Si os soy sincero, la portada de “Last look at Eden”, al fin y al cabo, no me parece tan mala. Su contemplación puede llevar a varias conclusiones. Eva cogió la manzana, con lo cual, además de la fruta prohibida, ¿no veis unos genitales femeninos en la portada? Al igual soy demasiado mal pensado, así que, para terminar, os dejamos con BON JOVI y su “Burning bridges” (2015). Esa sí que no deja lugar a dudas. El disco de los norteamericanos viene enfundado en un “papel de churros”, como si de una demo se tratara, y con el título escrito a bolígrafo… Así que, para la historia queda.

Y hasta aquí el repaso a diez de las peores portadas que han tenido el valor de poner al frente de sus discos una pequeña representación de grupos de heavy metal. Al igual, algunas de las que hemos visto no os parecen tan horrorosas, y me juego cualquier cosa a que vosotros participaréis con ejemplos que también serán la mar de válidos y divertidos. En definitiva, el objetivo del artículo, además de haceros pasar un rato entretenido en el día de «Los Santos Inocentes», no es otro que dar importancia a las portadas y a su mensaje, ese elemento visual definitorio y fundamental que algunas bandas pasan por alto.

Salvo excepciones, la mayoría de portadas son un claro adelanto del contenido que vamos a encontrar en el disco o, por lo menos, hacen alusión directa a alguna canción del interior. Y me atrevo a decir que muchos/as de vosotros/as también le dais importancia a este aspecto. Seguro que todavía estáis alucinando con la ilustración que acompaña la carátula del último lanzamiento de vuestra banda favorita.

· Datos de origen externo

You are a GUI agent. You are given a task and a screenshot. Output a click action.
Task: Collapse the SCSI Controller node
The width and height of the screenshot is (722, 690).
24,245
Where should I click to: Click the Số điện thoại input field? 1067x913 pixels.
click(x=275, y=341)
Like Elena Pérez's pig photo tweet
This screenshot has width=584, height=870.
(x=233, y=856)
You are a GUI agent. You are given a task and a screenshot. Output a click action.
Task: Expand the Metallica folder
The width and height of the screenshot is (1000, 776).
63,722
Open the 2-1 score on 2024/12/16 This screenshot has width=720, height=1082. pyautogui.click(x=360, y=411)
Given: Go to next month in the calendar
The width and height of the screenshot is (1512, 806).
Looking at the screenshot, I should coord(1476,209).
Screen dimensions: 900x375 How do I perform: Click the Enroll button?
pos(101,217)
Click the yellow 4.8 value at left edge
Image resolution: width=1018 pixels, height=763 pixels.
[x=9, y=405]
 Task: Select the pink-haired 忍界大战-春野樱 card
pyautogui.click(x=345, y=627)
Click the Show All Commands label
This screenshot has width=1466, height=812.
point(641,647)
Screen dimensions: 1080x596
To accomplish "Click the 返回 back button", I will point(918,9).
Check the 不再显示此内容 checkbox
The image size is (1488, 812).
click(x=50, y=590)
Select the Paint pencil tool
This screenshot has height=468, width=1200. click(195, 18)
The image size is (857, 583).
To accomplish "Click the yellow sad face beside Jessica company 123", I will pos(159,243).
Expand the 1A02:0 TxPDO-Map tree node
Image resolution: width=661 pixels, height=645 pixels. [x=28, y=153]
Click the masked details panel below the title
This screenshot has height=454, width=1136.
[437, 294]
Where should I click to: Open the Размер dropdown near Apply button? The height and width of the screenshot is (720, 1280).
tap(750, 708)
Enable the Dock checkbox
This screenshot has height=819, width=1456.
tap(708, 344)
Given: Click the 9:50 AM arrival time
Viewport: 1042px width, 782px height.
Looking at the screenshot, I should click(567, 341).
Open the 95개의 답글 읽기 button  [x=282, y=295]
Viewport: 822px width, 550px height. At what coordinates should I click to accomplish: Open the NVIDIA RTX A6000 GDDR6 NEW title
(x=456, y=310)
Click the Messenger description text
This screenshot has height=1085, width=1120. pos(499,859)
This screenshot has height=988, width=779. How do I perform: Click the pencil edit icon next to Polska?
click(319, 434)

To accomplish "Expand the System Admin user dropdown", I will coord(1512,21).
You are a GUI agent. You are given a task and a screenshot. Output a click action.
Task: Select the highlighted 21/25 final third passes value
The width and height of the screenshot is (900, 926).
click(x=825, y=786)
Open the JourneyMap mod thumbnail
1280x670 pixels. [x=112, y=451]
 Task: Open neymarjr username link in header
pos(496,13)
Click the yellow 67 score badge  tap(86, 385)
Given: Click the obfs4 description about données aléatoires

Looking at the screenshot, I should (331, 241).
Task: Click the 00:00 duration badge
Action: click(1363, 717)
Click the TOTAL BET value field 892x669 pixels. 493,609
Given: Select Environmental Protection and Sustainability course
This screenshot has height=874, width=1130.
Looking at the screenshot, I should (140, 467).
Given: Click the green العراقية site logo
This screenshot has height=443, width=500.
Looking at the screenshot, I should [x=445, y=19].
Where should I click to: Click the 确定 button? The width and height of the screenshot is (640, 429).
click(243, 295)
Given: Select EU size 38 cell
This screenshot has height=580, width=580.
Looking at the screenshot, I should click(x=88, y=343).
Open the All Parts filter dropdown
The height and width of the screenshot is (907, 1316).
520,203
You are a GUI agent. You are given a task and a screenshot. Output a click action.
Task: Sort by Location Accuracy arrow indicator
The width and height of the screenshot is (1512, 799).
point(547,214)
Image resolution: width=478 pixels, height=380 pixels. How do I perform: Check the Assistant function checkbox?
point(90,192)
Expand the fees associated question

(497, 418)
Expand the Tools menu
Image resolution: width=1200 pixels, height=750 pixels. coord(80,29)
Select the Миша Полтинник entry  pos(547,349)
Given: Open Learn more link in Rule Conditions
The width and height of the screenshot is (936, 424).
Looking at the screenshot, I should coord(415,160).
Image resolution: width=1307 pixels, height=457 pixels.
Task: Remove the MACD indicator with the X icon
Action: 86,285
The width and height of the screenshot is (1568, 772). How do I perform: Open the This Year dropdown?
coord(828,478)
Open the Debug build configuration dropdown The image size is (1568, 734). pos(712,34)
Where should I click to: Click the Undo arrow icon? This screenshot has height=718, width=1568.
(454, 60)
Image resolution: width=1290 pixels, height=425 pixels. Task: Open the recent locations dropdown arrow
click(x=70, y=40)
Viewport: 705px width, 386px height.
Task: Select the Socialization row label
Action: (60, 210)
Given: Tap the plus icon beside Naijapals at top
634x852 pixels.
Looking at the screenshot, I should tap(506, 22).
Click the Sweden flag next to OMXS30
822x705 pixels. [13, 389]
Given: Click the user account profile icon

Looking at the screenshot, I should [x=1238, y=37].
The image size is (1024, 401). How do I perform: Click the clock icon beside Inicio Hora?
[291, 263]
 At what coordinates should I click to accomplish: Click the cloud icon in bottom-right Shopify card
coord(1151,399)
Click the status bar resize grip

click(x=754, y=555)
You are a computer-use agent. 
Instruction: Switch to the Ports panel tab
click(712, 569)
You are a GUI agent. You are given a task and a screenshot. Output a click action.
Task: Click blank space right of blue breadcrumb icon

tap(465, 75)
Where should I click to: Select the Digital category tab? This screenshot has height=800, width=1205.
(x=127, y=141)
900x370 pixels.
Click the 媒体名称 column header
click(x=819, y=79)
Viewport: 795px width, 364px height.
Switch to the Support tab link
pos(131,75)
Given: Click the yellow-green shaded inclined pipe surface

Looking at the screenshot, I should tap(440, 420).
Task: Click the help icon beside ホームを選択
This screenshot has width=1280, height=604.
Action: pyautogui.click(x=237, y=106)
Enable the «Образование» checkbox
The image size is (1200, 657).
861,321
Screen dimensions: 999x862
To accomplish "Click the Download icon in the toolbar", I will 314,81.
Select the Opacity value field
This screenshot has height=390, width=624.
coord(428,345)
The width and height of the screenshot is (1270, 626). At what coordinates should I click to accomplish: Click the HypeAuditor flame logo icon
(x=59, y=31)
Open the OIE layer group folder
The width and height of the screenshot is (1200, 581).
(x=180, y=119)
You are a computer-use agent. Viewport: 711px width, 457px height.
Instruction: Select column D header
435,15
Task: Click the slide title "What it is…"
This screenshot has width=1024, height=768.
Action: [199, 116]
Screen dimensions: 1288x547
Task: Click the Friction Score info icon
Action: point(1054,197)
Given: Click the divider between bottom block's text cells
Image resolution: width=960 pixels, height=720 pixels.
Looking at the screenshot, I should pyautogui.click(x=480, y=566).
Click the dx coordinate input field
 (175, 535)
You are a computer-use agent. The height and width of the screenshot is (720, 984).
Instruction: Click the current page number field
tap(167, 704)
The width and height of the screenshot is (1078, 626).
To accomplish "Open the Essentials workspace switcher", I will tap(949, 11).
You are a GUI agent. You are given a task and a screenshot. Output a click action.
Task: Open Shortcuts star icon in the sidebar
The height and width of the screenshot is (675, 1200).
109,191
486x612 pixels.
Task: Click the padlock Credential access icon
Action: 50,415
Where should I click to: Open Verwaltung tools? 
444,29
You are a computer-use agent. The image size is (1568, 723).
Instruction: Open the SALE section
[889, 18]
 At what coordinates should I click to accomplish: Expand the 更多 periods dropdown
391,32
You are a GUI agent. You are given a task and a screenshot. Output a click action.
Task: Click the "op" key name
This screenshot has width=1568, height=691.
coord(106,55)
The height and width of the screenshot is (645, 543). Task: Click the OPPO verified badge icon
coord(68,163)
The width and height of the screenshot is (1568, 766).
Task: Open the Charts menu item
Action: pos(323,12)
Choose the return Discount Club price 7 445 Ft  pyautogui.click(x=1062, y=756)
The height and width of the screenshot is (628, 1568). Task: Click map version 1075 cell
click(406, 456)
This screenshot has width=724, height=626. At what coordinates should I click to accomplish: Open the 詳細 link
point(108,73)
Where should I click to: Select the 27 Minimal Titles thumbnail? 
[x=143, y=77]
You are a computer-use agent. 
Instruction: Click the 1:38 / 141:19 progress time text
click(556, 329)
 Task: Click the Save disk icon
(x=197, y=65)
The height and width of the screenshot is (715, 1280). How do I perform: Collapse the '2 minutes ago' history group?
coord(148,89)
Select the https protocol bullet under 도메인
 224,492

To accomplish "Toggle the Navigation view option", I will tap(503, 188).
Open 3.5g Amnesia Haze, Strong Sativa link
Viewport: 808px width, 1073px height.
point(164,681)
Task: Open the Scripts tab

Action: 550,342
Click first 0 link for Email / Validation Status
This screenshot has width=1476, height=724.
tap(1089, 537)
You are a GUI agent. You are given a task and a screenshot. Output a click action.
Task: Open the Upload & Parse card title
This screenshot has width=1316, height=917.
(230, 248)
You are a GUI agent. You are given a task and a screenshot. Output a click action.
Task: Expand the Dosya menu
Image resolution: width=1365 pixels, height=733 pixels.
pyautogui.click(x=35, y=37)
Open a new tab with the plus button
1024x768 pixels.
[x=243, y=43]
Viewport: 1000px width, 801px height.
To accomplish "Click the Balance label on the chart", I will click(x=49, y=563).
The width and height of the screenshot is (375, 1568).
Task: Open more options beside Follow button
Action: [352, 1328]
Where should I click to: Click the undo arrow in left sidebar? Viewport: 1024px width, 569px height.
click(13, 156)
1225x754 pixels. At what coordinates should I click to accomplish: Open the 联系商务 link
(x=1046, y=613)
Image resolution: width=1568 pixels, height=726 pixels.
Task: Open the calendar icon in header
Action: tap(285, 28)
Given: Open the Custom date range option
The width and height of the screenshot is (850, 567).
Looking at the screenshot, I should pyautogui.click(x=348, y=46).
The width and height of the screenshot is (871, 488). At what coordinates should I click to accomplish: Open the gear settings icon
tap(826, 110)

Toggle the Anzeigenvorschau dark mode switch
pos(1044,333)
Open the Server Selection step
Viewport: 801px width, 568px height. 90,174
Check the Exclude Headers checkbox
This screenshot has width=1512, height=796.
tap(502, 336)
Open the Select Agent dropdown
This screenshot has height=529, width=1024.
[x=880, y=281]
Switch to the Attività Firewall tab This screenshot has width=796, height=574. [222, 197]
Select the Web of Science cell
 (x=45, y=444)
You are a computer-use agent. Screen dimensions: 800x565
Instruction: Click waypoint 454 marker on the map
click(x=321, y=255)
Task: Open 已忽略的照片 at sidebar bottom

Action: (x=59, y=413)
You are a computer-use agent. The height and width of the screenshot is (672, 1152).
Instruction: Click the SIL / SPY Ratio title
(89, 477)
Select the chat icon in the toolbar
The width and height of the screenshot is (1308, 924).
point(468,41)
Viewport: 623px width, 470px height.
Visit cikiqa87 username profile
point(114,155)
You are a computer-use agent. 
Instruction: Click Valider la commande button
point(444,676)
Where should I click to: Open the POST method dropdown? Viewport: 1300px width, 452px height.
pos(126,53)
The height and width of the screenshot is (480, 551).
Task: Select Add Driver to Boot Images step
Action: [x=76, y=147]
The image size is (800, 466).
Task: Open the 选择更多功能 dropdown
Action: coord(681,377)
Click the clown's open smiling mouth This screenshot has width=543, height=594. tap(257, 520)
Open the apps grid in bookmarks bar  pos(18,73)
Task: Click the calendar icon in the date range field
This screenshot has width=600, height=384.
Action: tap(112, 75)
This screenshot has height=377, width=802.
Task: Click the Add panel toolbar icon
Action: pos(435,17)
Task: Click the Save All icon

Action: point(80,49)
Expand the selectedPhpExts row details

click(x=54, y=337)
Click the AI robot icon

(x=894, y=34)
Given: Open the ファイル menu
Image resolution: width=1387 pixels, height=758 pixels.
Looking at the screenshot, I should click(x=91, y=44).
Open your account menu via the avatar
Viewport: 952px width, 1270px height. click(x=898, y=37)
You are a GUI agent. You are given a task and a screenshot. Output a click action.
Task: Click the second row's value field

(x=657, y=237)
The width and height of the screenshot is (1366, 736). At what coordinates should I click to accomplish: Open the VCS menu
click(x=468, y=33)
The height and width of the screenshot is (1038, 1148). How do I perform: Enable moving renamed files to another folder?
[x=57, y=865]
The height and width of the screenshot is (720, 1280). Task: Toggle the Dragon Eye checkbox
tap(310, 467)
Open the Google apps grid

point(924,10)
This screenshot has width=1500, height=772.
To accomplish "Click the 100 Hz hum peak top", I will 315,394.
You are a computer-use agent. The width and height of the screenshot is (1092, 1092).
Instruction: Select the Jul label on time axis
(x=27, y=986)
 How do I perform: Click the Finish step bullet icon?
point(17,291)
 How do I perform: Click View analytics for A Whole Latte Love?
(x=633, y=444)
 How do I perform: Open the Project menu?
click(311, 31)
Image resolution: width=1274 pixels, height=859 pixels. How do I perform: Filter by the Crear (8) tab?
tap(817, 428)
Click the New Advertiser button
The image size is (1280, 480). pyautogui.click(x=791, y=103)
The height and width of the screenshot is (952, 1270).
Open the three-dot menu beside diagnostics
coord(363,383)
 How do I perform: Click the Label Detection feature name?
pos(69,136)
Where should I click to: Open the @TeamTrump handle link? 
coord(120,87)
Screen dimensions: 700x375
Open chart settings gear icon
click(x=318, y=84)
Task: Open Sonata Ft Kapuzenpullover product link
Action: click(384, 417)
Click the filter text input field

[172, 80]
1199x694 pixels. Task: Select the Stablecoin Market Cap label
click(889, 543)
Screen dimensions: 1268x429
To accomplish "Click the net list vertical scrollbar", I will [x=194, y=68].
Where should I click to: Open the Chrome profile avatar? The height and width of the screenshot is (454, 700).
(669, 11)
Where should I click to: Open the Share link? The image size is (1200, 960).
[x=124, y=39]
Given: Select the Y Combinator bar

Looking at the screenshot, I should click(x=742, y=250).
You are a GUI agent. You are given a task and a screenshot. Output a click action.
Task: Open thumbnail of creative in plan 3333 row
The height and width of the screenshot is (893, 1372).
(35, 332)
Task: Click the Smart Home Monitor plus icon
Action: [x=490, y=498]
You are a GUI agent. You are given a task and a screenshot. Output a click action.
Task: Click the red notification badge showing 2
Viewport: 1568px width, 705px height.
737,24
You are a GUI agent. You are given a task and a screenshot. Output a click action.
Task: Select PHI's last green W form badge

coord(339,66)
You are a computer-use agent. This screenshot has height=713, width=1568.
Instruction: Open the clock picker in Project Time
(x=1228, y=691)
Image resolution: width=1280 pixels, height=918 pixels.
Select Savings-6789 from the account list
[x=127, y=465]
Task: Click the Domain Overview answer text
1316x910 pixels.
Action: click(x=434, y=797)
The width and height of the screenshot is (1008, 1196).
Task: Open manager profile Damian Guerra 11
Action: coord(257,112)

En cualquier caso, a mí, me ocurre: nunca he podido evitar quedarme cautivado ante el trabajo de Derek Riggs, Ken Kelly, Gyula Havancsák, Hugh Syme, Andreas Marshall, Luis Royo, Carlos Díez, Felipe Machado… Como herramientas de expresión y de comunicación que son, todas las portadas deberían cumplir su cometido; cuanto más innovadoras y visibles, mucho mejor. Pero, a veces, eso se vuelve en contra de sus ideólogos.